▶ _What the task asks_
Copy the entries word for word, from the start through the line containing "Looking at the", and leave out the pictures.

▶ _Input_
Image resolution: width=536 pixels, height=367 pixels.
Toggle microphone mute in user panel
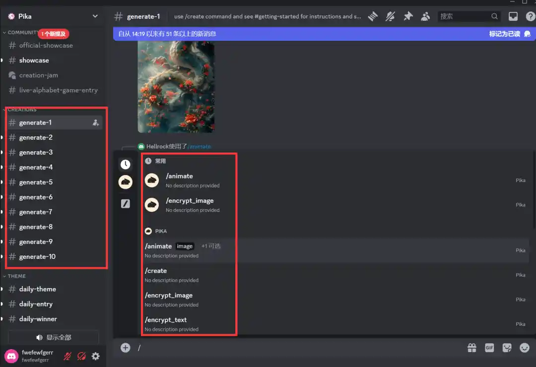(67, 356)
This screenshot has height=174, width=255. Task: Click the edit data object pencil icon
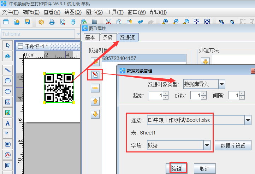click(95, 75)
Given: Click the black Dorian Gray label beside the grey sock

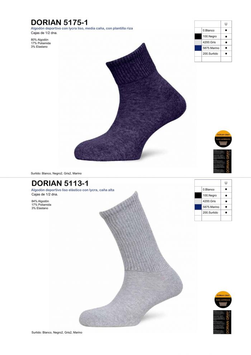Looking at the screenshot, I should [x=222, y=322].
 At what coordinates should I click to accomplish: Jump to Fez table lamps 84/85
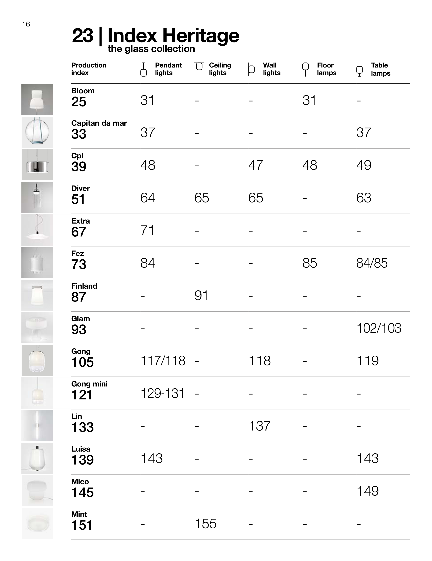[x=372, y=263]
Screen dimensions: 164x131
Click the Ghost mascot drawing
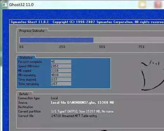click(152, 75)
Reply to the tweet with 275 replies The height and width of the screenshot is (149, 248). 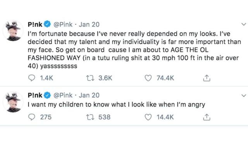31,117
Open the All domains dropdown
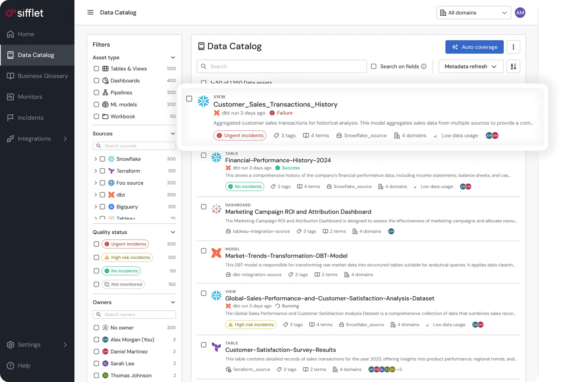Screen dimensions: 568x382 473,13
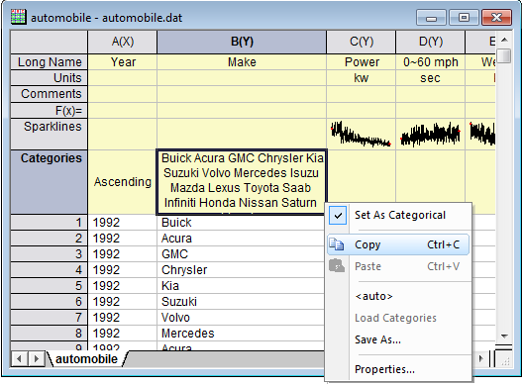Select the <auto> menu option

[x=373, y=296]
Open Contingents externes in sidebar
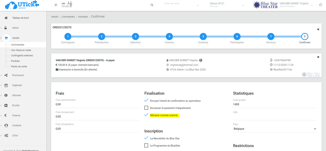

▶ _Task output_
Image resolution: width=536 pixels, height=367 pixels.
Toggle microphone mute in user panel
(67, 356)
This screenshot has height=174, width=255. Task: Click the edit data object pencil icon
click(95, 75)
Given: Click the black Dorian Gray label beside the grey sock

Looking at the screenshot, I should [x=222, y=322].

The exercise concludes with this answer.